Val Southcombe holds a photo of a group of pretty young Asian girls, laughing, joking and chatting.
There's nothing remarkable about the girls - certainly nothing to suggest that once they were forced to work as sex slaves in the Cambodian prostitution trade.
It's girls such as these who persuaded Ms Southcombe to pack up her life and move to Cambodia to help in the rehabilitation of rescued prostitutes.
A practice nurse at Wicksteed House for 26 years, she had a comfortable life in Wanganui, but knew there was something more for her to do.
Years ago she had read about the Asian sex trade, and the plight of its victims had touched her heart.
"I'm a Christian, so I wanted to do something about it - but of course you don't just hare off and do something like that."
Three things kept her in Wanganui: her dog, house and job.
"Once my dog died, things started falling into place."
Her son told her about friends whose organisation was looking for a nurse to work with rescued sex workers. Ms Southcombe had every requirement needed, including specialising in sexual health.
So she quit her job, found tenants for her house and headed for Cambodia.
For the past year, Ms Southcombe was based in the Cambodian capital, Phnom Penh, where she volunteers her nursing skills towards looking after 45 former victims of trafficking.
She works for an Australian non-Government organisation called Bloom. It rehabilitates rescued prostitutes, educates them - most can't read or write - and teaches employment skills.

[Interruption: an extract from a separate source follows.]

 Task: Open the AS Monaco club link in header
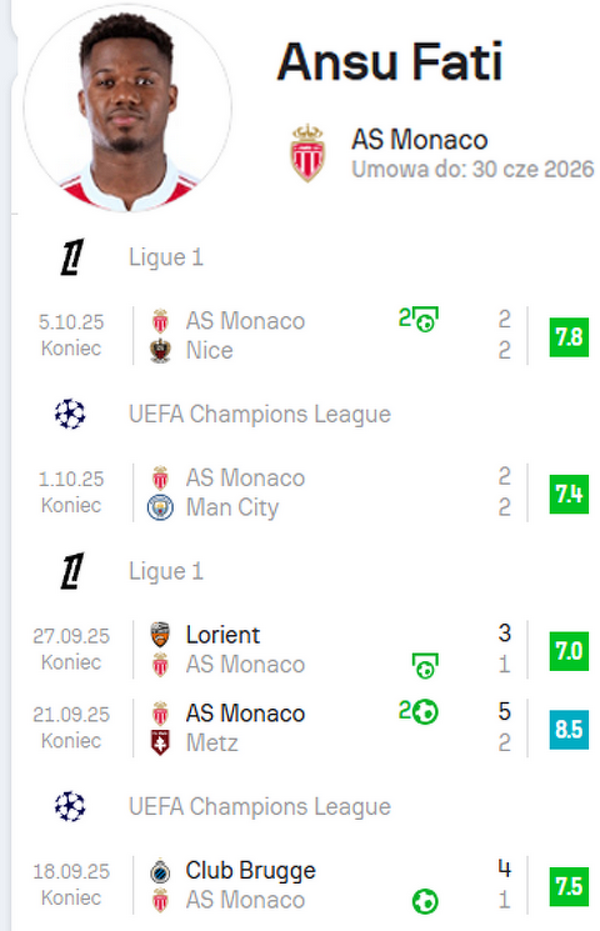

She looks after their physical well-being, with many having stomach and teeth problems. She also teaches them how to care for themselves. Some are drug-addicted.
The girls, aged between 17 and 22, are trained to work in the Bloom Cafe in Phnom Penh and to make beautifully elaborate cakes. So spectacular are the cakes that they have received commissions from the Cambodian royal family.
"They are such beautiful girls, and you just can't believe how creative and clever they are," Ms Southcombe said.
"They have been through utter misery, but they develop mana through their work with Bloom."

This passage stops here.